Specifically in the case of gRPC-Web, even though "it's open source", does every gRPC service exposed on the web provide a .proto file for you to build your own client? If not, that's a big step down in terms of power given to end-users compared to REST.


Google is externalizing a lot of tools used internally for years. Use them or don't, it's your choice, but lots of time and effort has gone into making them work well so there's value there being made available for free.

To your point about .proto files for public endpoints: does every JSON HTTP endpoint exposed to the web provide documentation for you to build your own client? (of course not)


Again, I don't think this specific example is hugely significant, I'm looking at the larger trend.

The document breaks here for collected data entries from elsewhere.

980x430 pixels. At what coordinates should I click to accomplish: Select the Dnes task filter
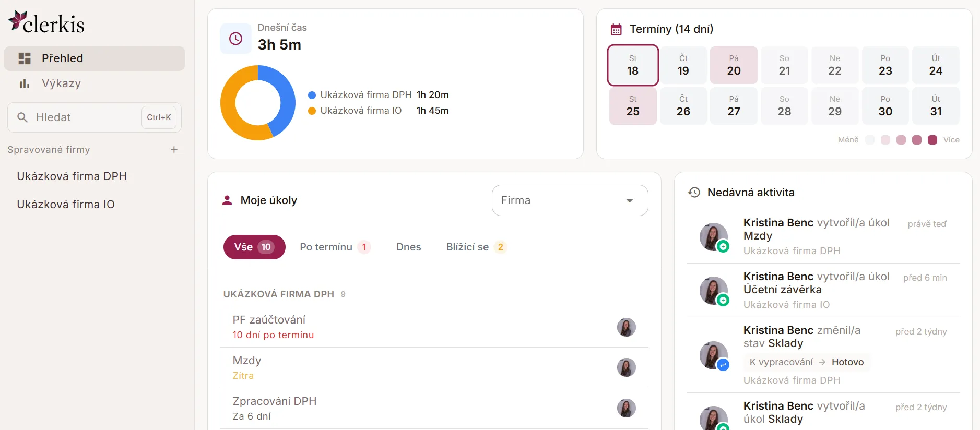point(408,247)
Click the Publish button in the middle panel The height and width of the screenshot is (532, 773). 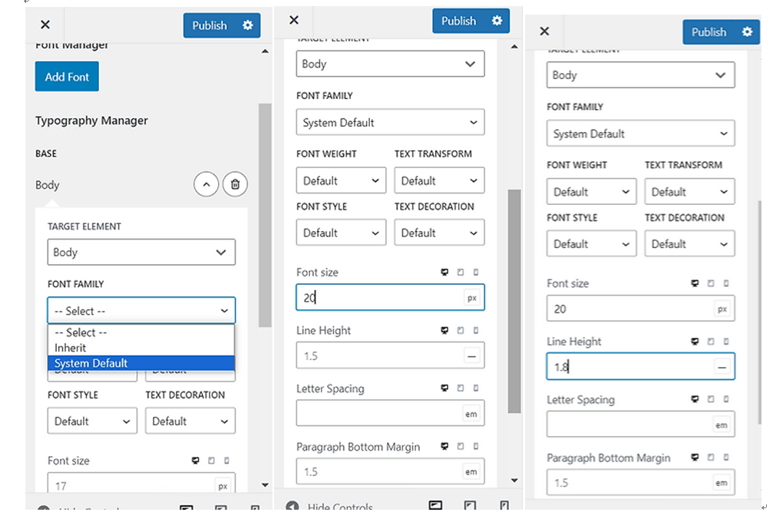pos(458,21)
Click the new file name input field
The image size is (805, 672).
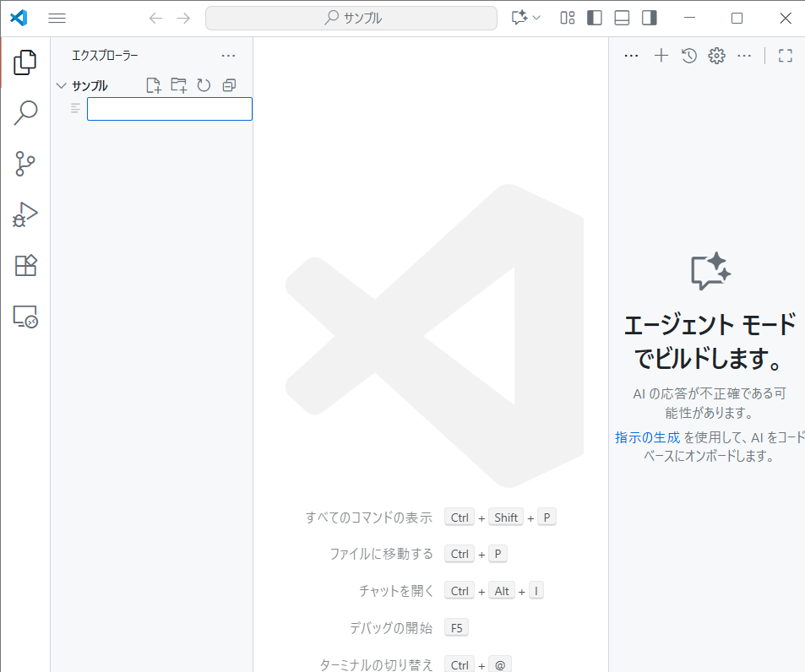(x=169, y=109)
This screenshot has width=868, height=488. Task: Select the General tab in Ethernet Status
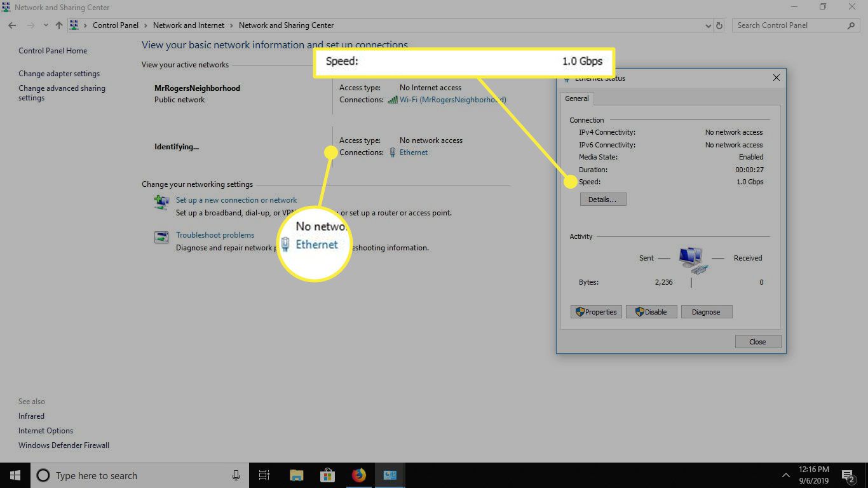point(577,98)
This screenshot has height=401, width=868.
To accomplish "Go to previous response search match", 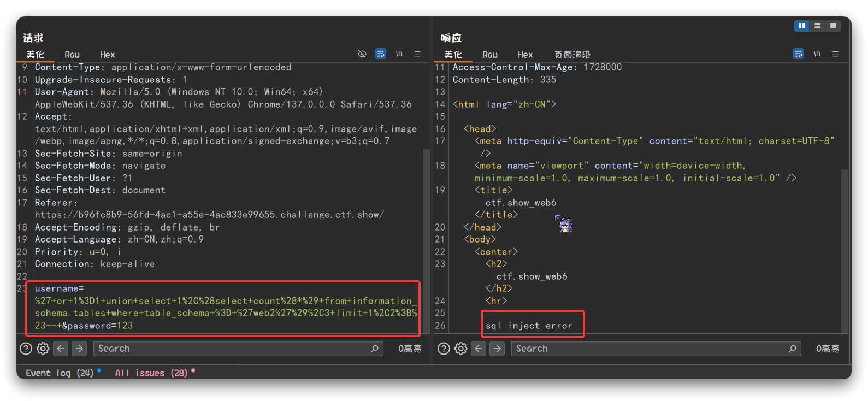I will [x=479, y=349].
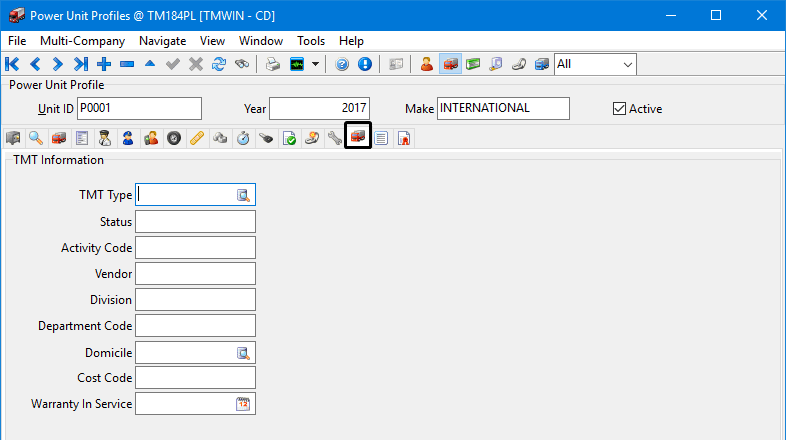Open the Multi-Company menu
Viewport: 786px width, 440px height.
(x=82, y=41)
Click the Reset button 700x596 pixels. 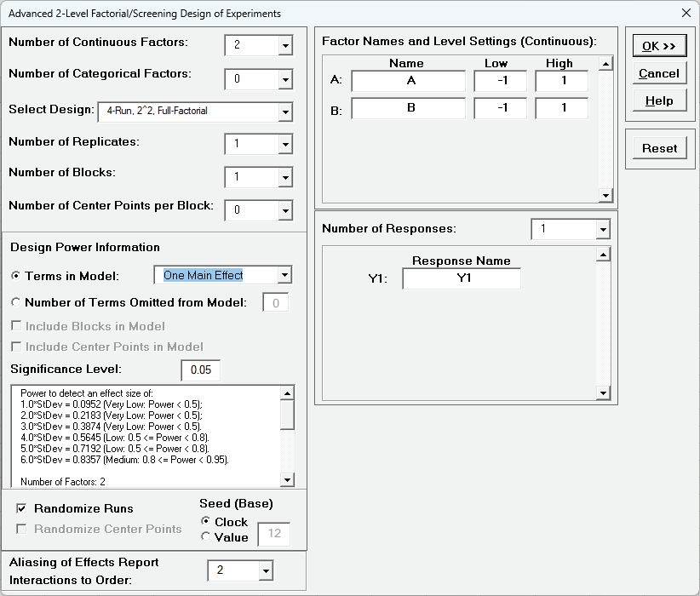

Re: public endpoints. Say you're poking around a public web service, and it doesn't provide an API. Maybe you're writing a browser extension. Would you rather reverse engineer a JSON HTTP API with no documentation, or a gRPC-Web API with no .proto file?


$ grpc_cli ls <addr>

You’re welcome.


That looks useful. Do you know if that works with gRPC-Web where the underlying gRPC port is behind a service proxy?


It shouldn’t be a surprise that the company all-in on the Web has a solution for every part of the stack. It might be a surprise that they open source so many things but that’s a pleasant surprise. Every thing you mentioned has a replacement from someone else so I don’t see how you concluded “control”. And finally the great majority of Google’s backends are written in C++ not Go.


Many companies are "all-in on the web" but aren't in the same position as Google. Look at the recent Chrome profile / Google account auto-login issue. Isn't that an example of Google exercising "control" over how its users interact with the web?

If Google is effectively a monopoly, does it matter if you could theoretically replace all of its offerings? Think about other monopolies in history, I'm sure they had "replacements" too.


That is not accurate. If you went head-to-head with the Standard Oil Company they would send a guy over to blow up your house. The East India Company was based chiefly on genocide and high seas piracy. All this yip-yap about Google being a ruthless monopoly on a historic scale is completely ridiculous.

As for the Chrome login thing, being logged in on Chrome does not in any way shape or form alter the way in which Chrome interacts with non-Google sites or services. So I don't see how it is an example of how Google exercises control over the web. Certainly not in a world where I need only drag Chrome into the trash can to switch browsers (and, indeed, on a computer where Apple constantly exhorts me, in a way I cannot disable, to switch to Safari instead).


don't forget office suite:gdoc, and conferencing: hangouts/meet/whatever they force down your throat tomorrow. this is specially pernicious as they are actively using it to undermine Firefox in the workplaces. their proprietary plugin took 2 months to be available in Firefox after they rebranded hangouts as meet. and now it only supports SD video and crashes frequently.


Http/2, spdy


This is going to enable so many people to find-replace “Thrift” with “gRPC” for such an easy solution to updating legacy Slack messages, GitHub issues, and message board threads.

Updating your outrage at a stupid tool nobody should use has never been easier!